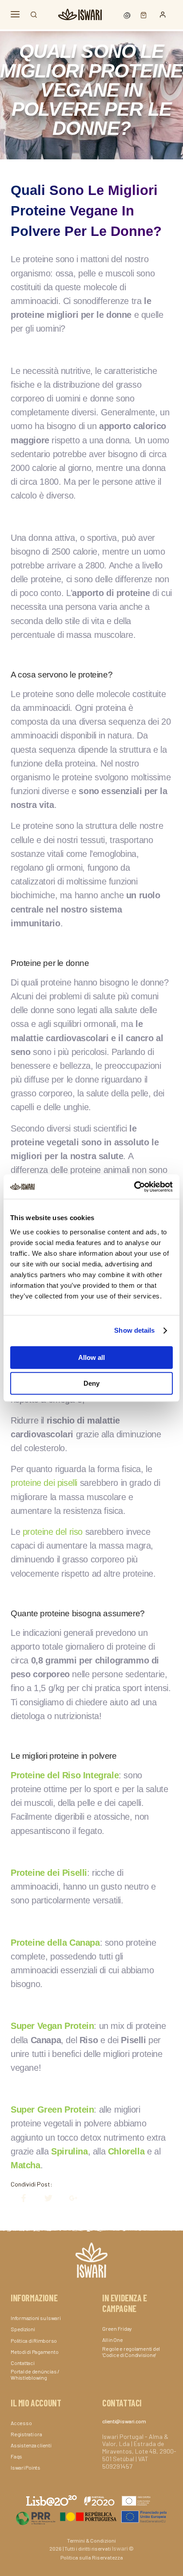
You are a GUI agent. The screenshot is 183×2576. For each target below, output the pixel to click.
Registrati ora (26, 2434)
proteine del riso (53, 1532)
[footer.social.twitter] (44, 2198)
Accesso (21, 2423)
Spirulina (69, 2151)
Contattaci (23, 2363)
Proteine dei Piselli (49, 1873)
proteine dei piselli (44, 1483)
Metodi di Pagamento (34, 2352)
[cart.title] (141, 14)
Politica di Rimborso (34, 2340)
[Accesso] (162, 14)
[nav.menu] (15, 14)
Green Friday (117, 2328)
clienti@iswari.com (124, 2421)
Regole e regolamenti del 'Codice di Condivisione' (131, 2351)
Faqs (16, 2456)
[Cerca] (33, 14)
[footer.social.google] (68, 2198)
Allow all (91, 1357)
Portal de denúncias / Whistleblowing (35, 2374)
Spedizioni (23, 2329)
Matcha (25, 2165)
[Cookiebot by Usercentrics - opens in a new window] (134, 1187)
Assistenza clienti (31, 2445)
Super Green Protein (52, 2109)
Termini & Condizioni (91, 2540)
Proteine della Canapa (55, 1942)
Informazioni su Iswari (36, 2318)
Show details (134, 1330)
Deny (91, 1383)
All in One (112, 2340)
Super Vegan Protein (52, 2026)
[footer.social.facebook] (19, 2198)
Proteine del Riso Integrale (65, 1775)
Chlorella (126, 2151)
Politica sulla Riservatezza (91, 2557)
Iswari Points (25, 2467)
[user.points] (127, 14)
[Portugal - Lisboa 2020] (91, 2516)
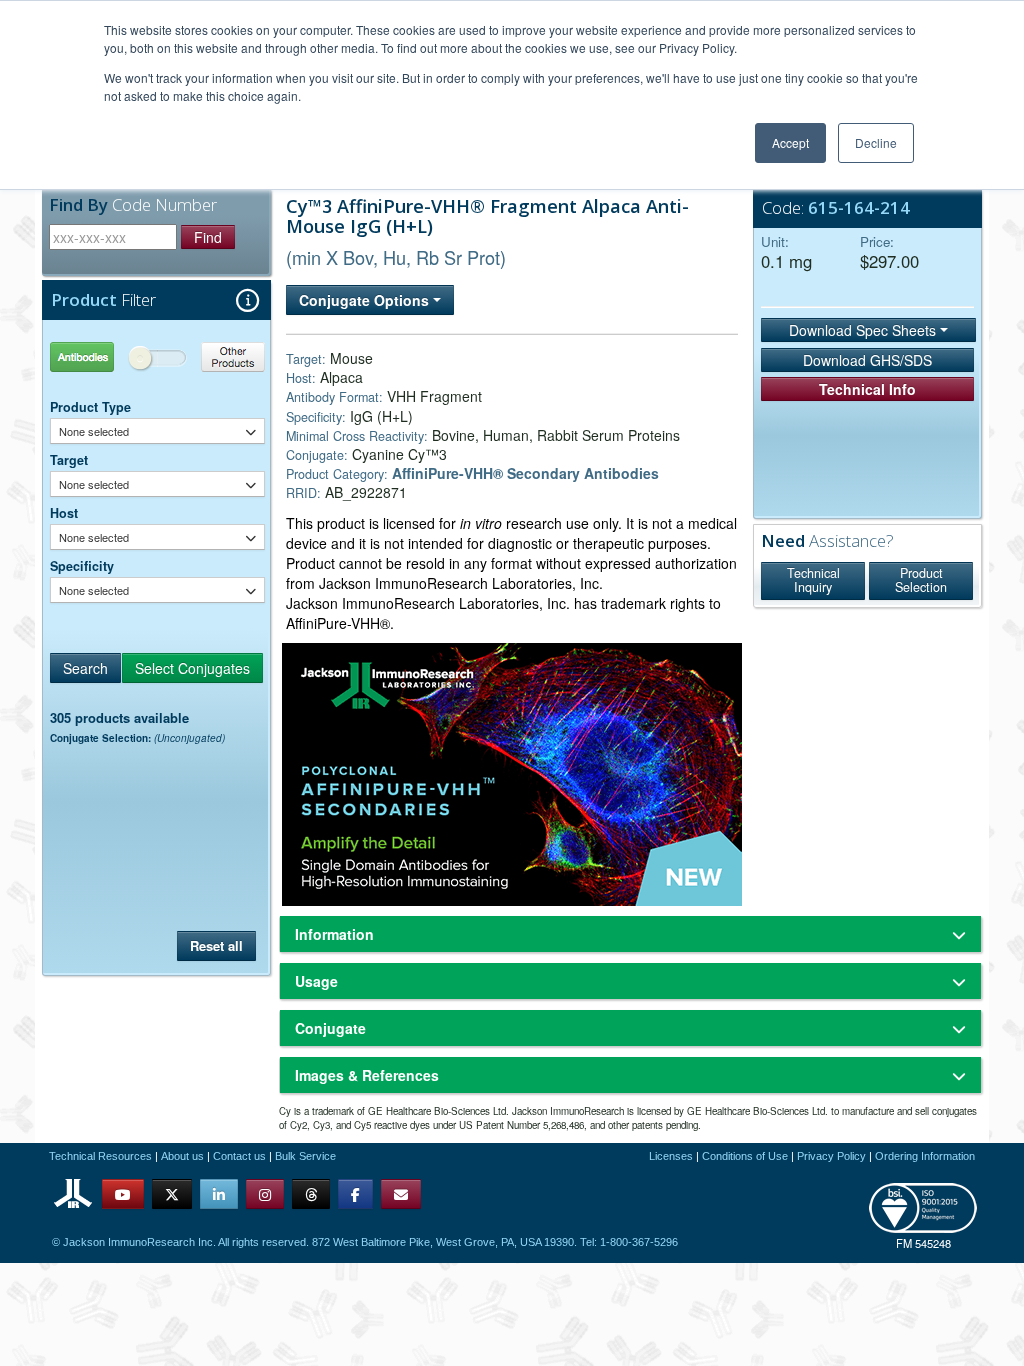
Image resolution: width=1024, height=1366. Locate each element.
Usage (316, 981)
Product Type (90, 407)
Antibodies (104, 356)
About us (182, 1156)
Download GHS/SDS (867, 360)
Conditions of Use (745, 1156)
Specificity (82, 566)
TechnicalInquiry (813, 580)
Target (69, 460)
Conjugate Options (366, 300)
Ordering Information (925, 1156)
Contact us (239, 1156)
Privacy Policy (831, 1156)
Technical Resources (100, 1156)
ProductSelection (921, 580)
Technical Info (867, 389)
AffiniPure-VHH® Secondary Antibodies (525, 473)
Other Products (211, 356)
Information (334, 934)
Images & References (367, 1075)
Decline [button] (876, 142)
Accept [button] (790, 142)
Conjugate (330, 1028)
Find (208, 237)
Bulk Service (305, 1156)
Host (64, 513)
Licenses (671, 1156)
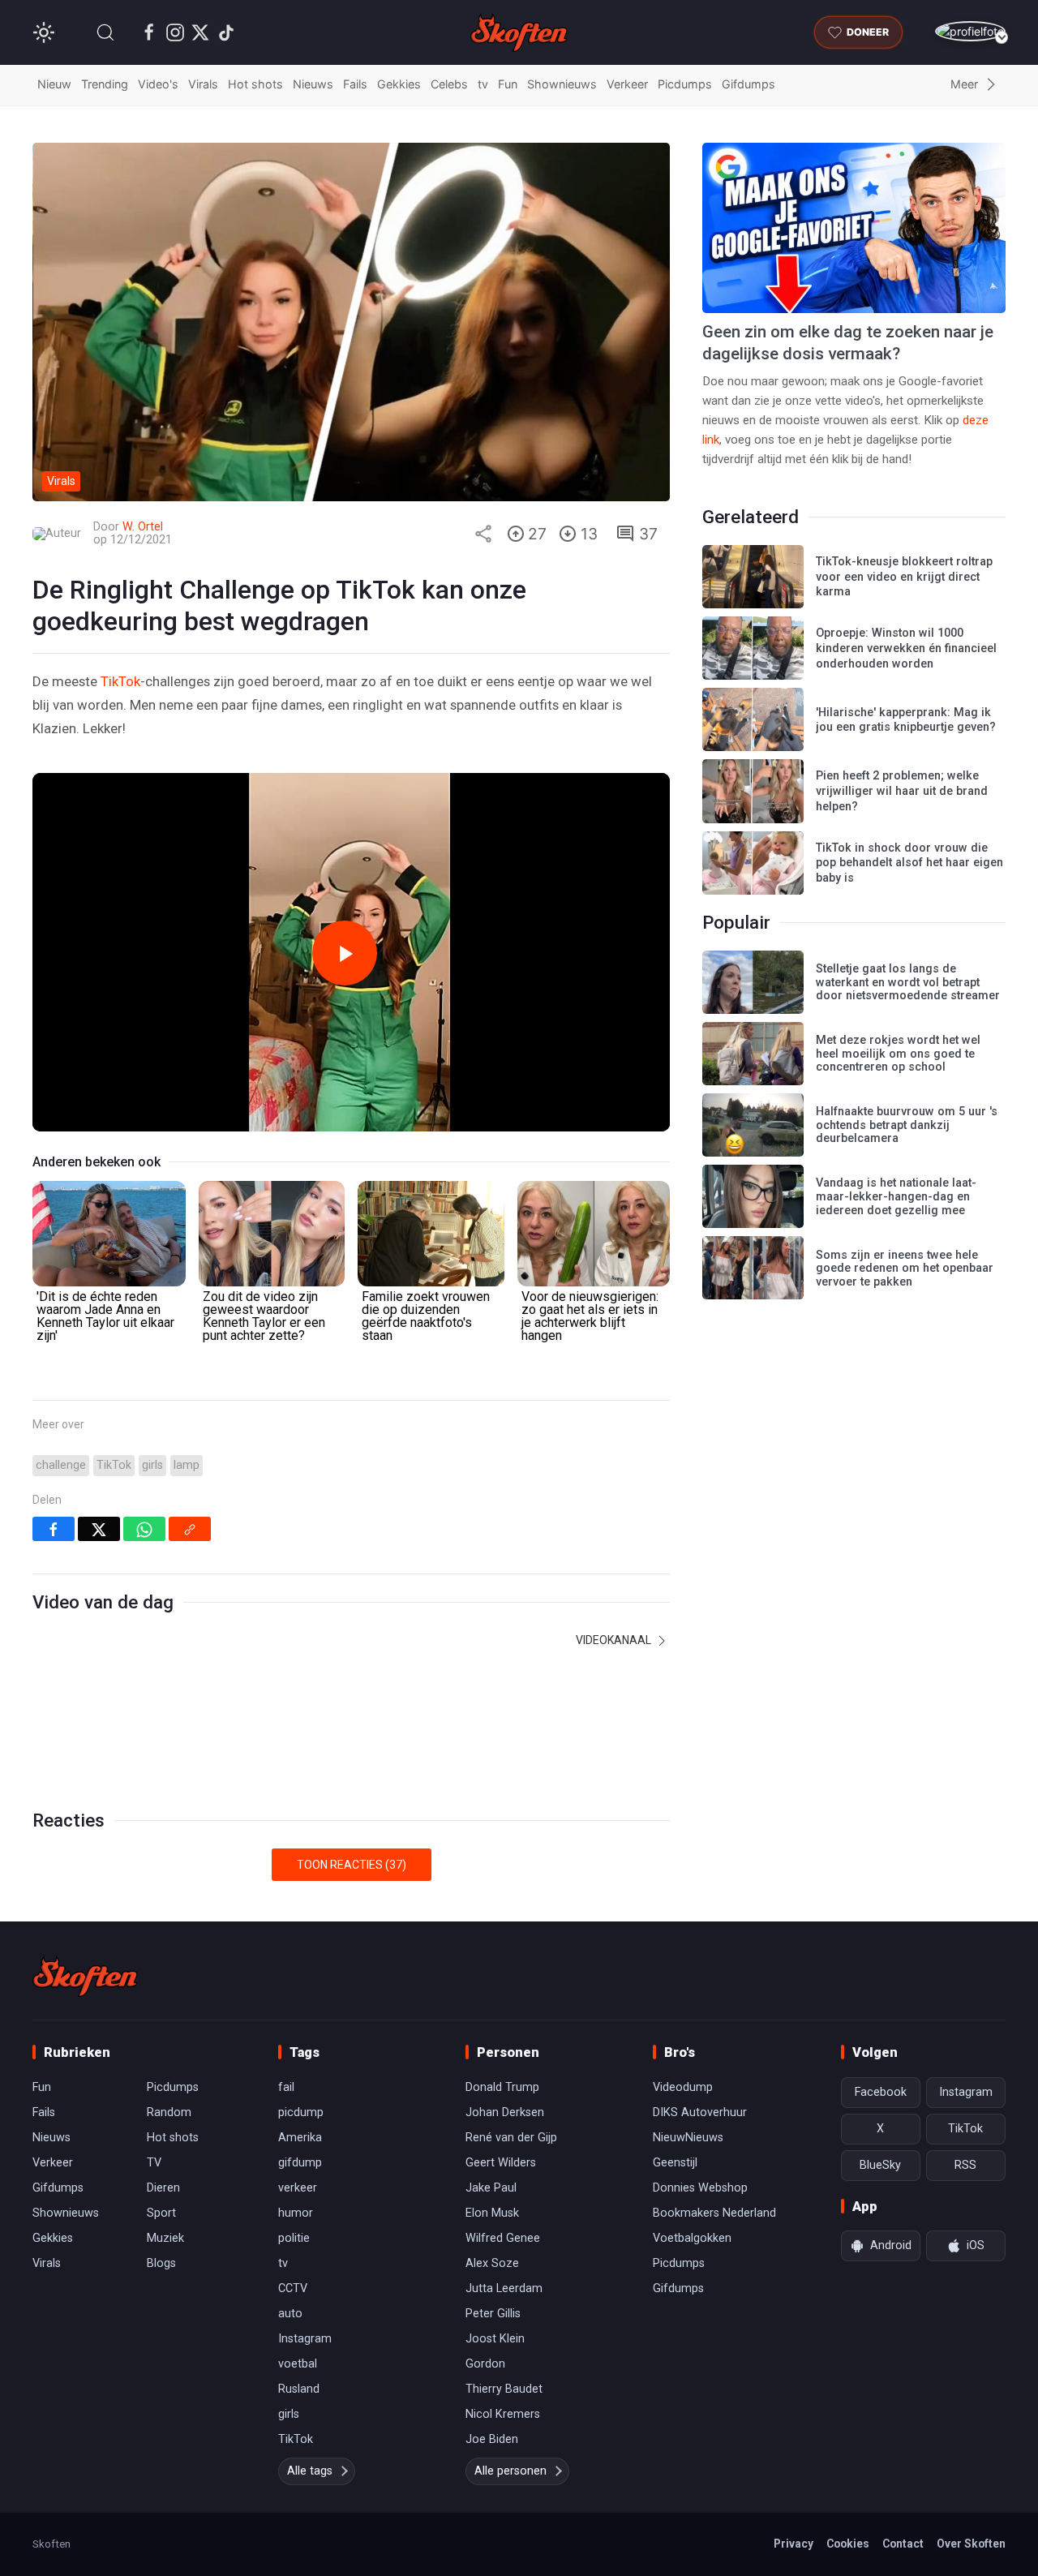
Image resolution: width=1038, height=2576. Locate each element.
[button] (105, 32)
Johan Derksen (504, 2112)
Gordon (485, 2364)
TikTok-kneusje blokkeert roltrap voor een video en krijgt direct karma (904, 577)
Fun (507, 84)
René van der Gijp (511, 2138)
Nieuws (313, 84)
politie (294, 2238)
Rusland (299, 2389)
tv (483, 84)
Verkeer (627, 84)
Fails (355, 84)
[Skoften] (85, 1977)
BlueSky (880, 2165)
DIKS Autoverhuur (700, 2112)
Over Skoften (971, 2543)
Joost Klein (495, 2339)
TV (154, 2163)
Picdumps (685, 84)
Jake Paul (491, 2188)
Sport (161, 2213)
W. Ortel (142, 527)
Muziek (165, 2238)
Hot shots (255, 84)
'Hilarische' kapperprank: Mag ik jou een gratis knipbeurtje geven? (906, 720)
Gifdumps (748, 84)
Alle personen (510, 2471)
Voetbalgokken (692, 2238)
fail (286, 2087)
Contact (903, 2543)
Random (169, 2112)
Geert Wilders (500, 2163)
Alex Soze (492, 2263)
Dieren (163, 2188)
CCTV (292, 2288)
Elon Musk (492, 2213)
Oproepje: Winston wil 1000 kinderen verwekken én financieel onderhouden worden (906, 648)
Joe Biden (491, 2439)
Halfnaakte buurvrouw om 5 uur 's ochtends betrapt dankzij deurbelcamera (906, 1125)
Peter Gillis (493, 2314)
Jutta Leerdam (504, 2288)
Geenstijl (675, 2163)
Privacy (793, 2543)
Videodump (683, 2087)
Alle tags (309, 2471)
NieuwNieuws (688, 2138)
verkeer (297, 2188)
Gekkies (399, 84)
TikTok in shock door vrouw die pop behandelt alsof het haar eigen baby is (909, 863)
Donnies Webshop (700, 2188)
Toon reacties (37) (351, 1864)
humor (295, 2213)
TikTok (120, 681)
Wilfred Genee (502, 2238)
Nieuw (54, 84)
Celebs (449, 84)
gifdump (300, 2163)
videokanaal (615, 1640)
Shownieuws (562, 84)
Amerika (300, 2138)
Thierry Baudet (504, 2389)
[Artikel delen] (483, 533)
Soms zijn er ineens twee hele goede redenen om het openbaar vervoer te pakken (904, 1268)
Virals (203, 84)
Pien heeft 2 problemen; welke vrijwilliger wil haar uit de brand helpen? (902, 791)
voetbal (297, 2364)
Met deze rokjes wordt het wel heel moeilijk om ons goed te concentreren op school (898, 1053)
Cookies (847, 2543)
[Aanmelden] (970, 31)
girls (152, 1465)
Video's (158, 84)
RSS (965, 2165)
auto (290, 2314)
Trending (104, 84)
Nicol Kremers (502, 2414)
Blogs (161, 2263)
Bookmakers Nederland (714, 2213)
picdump (301, 2112)
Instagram (305, 2339)
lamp (186, 1465)
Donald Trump (502, 2087)
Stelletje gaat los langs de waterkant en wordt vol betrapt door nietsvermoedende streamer (908, 982)
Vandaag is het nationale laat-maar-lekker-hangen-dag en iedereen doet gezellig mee (896, 1196)
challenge (61, 1465)
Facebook (881, 2092)
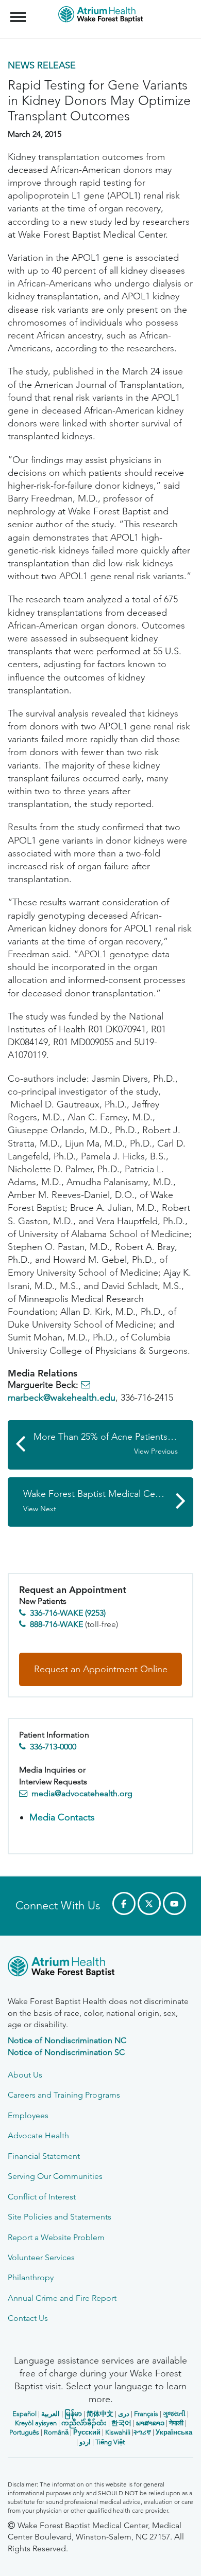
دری (123, 2414)
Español (24, 2414)
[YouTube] (174, 1903)
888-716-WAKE (56, 1624)
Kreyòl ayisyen (36, 2423)
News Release (42, 65)
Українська (174, 2432)
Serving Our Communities (55, 2176)
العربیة (50, 2414)
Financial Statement (44, 2156)
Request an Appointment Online (100, 1669)
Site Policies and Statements (59, 2217)
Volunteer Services (41, 2257)
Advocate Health (38, 2135)
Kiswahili (117, 2432)
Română (56, 2432)
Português (24, 2432)
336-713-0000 (53, 1746)
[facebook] (124, 1903)
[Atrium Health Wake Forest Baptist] (100, 1968)
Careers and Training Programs (64, 2095)
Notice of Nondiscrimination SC (66, 2052)
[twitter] (149, 1903)
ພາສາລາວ (150, 2423)
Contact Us (28, 2318)
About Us (25, 2075)
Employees (28, 2115)
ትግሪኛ (142, 2432)
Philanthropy (31, 2277)
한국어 (121, 2423)
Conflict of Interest (42, 2197)
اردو (85, 2442)
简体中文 (100, 2414)
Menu (19, 11)
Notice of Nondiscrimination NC (67, 2040)
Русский (86, 2432)
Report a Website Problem (56, 2237)
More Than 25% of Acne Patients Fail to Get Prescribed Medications (113, 1443)
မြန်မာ (73, 2414)
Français (146, 2414)
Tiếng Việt (110, 2442)
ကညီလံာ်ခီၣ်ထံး (84, 2423)
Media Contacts (62, 1817)
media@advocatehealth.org (81, 1793)
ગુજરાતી (174, 2414)
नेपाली (176, 2423)
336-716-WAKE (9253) (68, 1613)
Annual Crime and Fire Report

+++

**ASSIGNMENT:**
Restate the data above word for word. Do not include the images.

**WRITTEN SOLUTION:**
You are a GUI agent. The screenshot is 183×2576. For each target below, output the pixel to click.
Registrati ora (26, 2434)
proteine del riso (53, 1532)
[footer.social.twitter] (44, 2198)
Accesso (21, 2423)
Spirulina (69, 2151)
Contattaci (23, 2363)
Proteine dei Piselli (49, 1873)
proteine dei piselli (44, 1483)
Metodi di Pagamento (34, 2352)
[cart.title] (141, 14)
Politica di Rimborso (34, 2340)
[Accesso] (162, 14)
[nav.menu] (15, 14)
Green Friday (117, 2328)
clienti@iswari.com (124, 2421)
Regole e regolamenti del 'Codice di Condivisione' (131, 2351)
Faqs (16, 2456)
[Cerca] (33, 14)
[footer.social.google] (68, 2198)
Allow all (91, 1357)
Portal de denúncias / Whistleblowing (35, 2374)
Spedizioni (23, 2329)
Matcha (25, 2165)
[Cookiebot by Usercentrics - opens in a new window] (134, 1187)
Assistenza clienti (31, 2445)
Super Green Protein (52, 2109)
Termini & Condizioni (91, 2540)
Proteine della Canapa (55, 1942)
Informazioni su Iswari (36, 2318)
Show details (134, 1330)
Deny (91, 1383)
All in One (112, 2340)
Super Vegan Protein (52, 2026)
[footer.social.facebook] (19, 2198)
Proteine del Riso Integrale (65, 1775)
Chlorella (126, 2151)
Politica sulla Riservatezza (91, 2557)
Iswari Points (25, 2467)
[user.points] (127, 14)
[Portugal - Lisboa 2020] (91, 2516)
Image resolution: width=1024, height=1366. Locate each element.
Usage (316, 981)
Product Type (90, 407)
Antibodies (104, 356)
About us (182, 1156)
Download GHS/SDS (867, 360)
Conditions of Use (745, 1156)
Specificity (82, 566)
TechnicalInquiry (813, 580)
Target (69, 460)
Conjugate Options (366, 300)
Ordering Information (925, 1156)
Contact us (239, 1156)
Privacy Policy (831, 1156)
Technical Resources (100, 1156)
ProductSelection (921, 580)
Technical Info (867, 389)
AffiniPure-VHH® Secondary Antibodies (525, 473)
Other Products (211, 356)
Information (334, 934)
Images & References (367, 1075)
Decline [button] (876, 142)
Accept [button] (790, 142)
Conjugate (330, 1028)
Find (208, 237)
Bulk Service (305, 1156)
Host (64, 513)
Licenses (671, 1156)
Image resolution: width=1038, height=2576. Locate each element.
[button] (105, 32)
Johan Derksen (504, 2112)
Gordon (485, 2364)
TikTok-kneusje blokkeert roltrap voor een video en krijgt direct karma (904, 577)
Fun (507, 84)
René van der Gijp (511, 2138)
Nieuws (313, 84)
politie (294, 2238)
Rusland (299, 2389)
tv (483, 84)
Verkeer (627, 84)
Fails (355, 84)
[Skoften] (85, 1977)
BlueSky (880, 2165)
DIKS Autoverhuur (700, 2112)
Over Skoften (971, 2543)
Joost Klein (495, 2339)
TV (154, 2163)
Picdumps (685, 84)
Jake Paul (491, 2188)
Sport (161, 2213)
W. Ortel (142, 527)
Muziek (165, 2238)
Hot shots (255, 84)
'Hilarische' kapperprank: Mag ik jou een gratis knipbeurtje geven? (906, 720)
Gifdumps (748, 84)
Alle personen (510, 2471)
Voetbalgokken (692, 2238)
fail (286, 2087)
Contact (903, 2543)
Random (169, 2112)
Geert Wilders (500, 2163)
Alex Soze (492, 2263)
Dieren (163, 2188)
CCTV (292, 2288)
Elon Musk (492, 2213)
Oproepje: Winston wil 1000 kinderen verwekken én financieel onderhouden worden (906, 648)
Joe Biden (491, 2439)
Halfnaakte buurvrouw om 5 uur 's ochtends betrapt dankzij deurbelcamera (906, 1125)
Peter Gillis (493, 2314)
Jutta Leerdam (504, 2288)
Geenstijl (675, 2163)
Privacy (793, 2543)
Videodump (683, 2087)
Alle tags (309, 2471)
NieuwNieuws (688, 2138)
verkeer (297, 2188)
Gekkies (399, 84)
TikTok in shock door vrouw die pop behandelt alsof het haar eigen baby is (909, 863)
Donnies Webshop (700, 2188)
Toon reacties (37) (351, 1864)
humor (295, 2213)
TikTok (120, 681)
Wilfred Genee (502, 2238)
Nieuw (54, 84)
Celebs (449, 84)
gifdump (300, 2163)
videokanaal (615, 1640)
Shownieuws (562, 84)
Amerika (300, 2138)
Thierry Baudet (504, 2389)
[Artikel delen] (483, 533)
Soms zijn er ineens twee hele goede redenen om het openbaar vervoer te pakken (904, 1268)
Virals (203, 84)
Pien heeft 2 problemen; welke vrijwilliger wil haar uit de brand helpen? (902, 791)
voetbal (297, 2364)
Met deze rokjes wordt het wel heel moeilijk om ons goed te concentreren op school (898, 1053)
Cookies (847, 2543)
[Aanmelden] (970, 31)
girls (152, 1465)
Video's (158, 84)
RSS (965, 2165)
auto (290, 2314)
Trending (104, 84)
Nicol Kremers (502, 2414)
Blogs (161, 2263)
Bookmakers Nederland (714, 2213)
picdump (301, 2112)
Instagram (305, 2339)
lamp (186, 1465)
Donald Trump (502, 2087)
Stelletje gaat los langs de waterkant en wordt vol betrapt door nietsvermoedende streamer (908, 982)
Vandaag is het nationale laat-maar-lekker-hangen-dag en iedereen doet gezellig mee (896, 1196)
challenge (61, 1465)
Facebook (881, 2092)
دری (123, 2414)
Español (24, 2414)
[YouTube] (174, 1903)
888-716-WAKE (56, 1624)
Kreyòl ayisyen (36, 2423)
News Release (42, 65)
Українська (174, 2432)
Serving Our Communities (55, 2176)
العربیة (50, 2414)
Financial Statement (44, 2156)
Request an Appointment Online (100, 1669)
Site Policies and Statements (59, 2217)
Volunteer Services (41, 2257)
Advocate Health (38, 2135)
Kiswahili (117, 2432)
Română (56, 2432)
Português (24, 2432)
336-713-0000 (53, 1746)
[facebook] (124, 1903)
[Atrium Health Wake Forest Baptist] (100, 1968)
Careers and Training Programs (64, 2095)
Notice of Nondiscrimination SC (66, 2052)
[twitter] (149, 1903)
ພາສາລາວ (150, 2423)
Contact Us (28, 2318)
About Us (25, 2075)
Employees (28, 2115)
ትግሪኛ (142, 2432)
Philanthropy (31, 2277)
한국어 (121, 2423)
Conflict of Interest (42, 2197)
اردو (85, 2442)
简体中文 (100, 2414)
Menu (19, 11)
Notice of Nondiscrimination NC (67, 2040)
Русский (86, 2432)
Report a Website Problem (56, 2237)
More Than 25% of Acne Patients Fail to Get Prescribed Medications (113, 1443)
မြန်မာ (73, 2414)
Français (146, 2414)
Tiếng Việt (110, 2442)
ကညီလံာ်ခီၣ်ထံး (84, 2423)
Media Contacts (62, 1817)
media@advocatehealth.org (81, 1793)
ગુજરાતી (174, 2414)
नेपाली (176, 2423)
336-716-WAKE (9253) (68, 1613)
Annual Crime and Fire Report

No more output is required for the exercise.